For Fall 2015, I am teaching:
- Math 111i: Introduction to Calculus (intensive);
- Math 271: Linear Algebra.
My research is in algebraic topology and homotopy theory. It is supported in part by NSF Research Grant DMS-1308933.
A large part of my research concerns Goodwillie's homotopy calculus. This theory provides analogues in the world of homotopy theory of ordinary calculus notions such as polynomial approximation, the Taylor series and its convergence, and derivatives. Much of my work is focused on the problem of reconstructing the corresponding 'Taylor tower' from its individual terms. Unlike in ordinary calculus there are many different ways to 'add up' terms.

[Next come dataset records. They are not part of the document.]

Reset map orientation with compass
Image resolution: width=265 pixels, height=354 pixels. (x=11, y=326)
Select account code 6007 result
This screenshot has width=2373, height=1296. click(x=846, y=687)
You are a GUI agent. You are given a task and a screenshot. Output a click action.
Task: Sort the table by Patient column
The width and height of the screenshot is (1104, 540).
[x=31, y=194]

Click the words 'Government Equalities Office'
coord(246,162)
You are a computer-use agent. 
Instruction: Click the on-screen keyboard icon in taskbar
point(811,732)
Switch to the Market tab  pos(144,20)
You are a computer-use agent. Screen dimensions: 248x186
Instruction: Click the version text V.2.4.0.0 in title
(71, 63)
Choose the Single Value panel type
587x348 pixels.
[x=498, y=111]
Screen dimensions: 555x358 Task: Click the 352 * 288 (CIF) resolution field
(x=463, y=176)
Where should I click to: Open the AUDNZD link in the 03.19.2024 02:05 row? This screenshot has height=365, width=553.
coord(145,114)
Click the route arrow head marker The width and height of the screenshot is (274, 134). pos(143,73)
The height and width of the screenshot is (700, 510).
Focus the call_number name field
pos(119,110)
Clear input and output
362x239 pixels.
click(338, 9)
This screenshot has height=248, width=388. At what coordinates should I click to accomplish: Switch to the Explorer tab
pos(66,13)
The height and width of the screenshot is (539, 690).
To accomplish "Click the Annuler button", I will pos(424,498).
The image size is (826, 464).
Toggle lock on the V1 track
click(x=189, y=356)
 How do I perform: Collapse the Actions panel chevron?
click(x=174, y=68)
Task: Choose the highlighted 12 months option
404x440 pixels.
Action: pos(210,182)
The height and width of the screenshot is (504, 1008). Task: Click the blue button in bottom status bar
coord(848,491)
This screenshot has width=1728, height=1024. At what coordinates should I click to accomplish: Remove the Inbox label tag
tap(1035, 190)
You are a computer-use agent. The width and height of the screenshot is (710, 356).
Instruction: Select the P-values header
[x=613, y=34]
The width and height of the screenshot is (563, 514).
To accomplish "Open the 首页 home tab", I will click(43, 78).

Operad theory and Koszul duality
The key objects that appear in my work on Goodwillie calculus are operads, and modules over them. Operads provide a way to keep track of complex collections of operations and how they interact. I have developed a geometric version of Ginzburg and Kapranov's 'Koszul' duality between the Lie and commutative operads.
Algebraic K-theory of ring spectra
This is an extension of the K-theory of rings to a topological setting. I would like to apply my work on calculus and operads to make calculations of the `Taylor tower' of the algebraic K-theory functor.
At Amherst College I have taught courses in calculus, analysis, topology and Galois Theory. See my teaching page for more details.
From 2008-2011, I was an Assistant Professor in the Math Department at the University of Georgia.
From 2005-2008, I was a J.J. Sylvester Assistant Professor at Johns Hopkins University.
Before that I grew up in Royston, Herts., UK.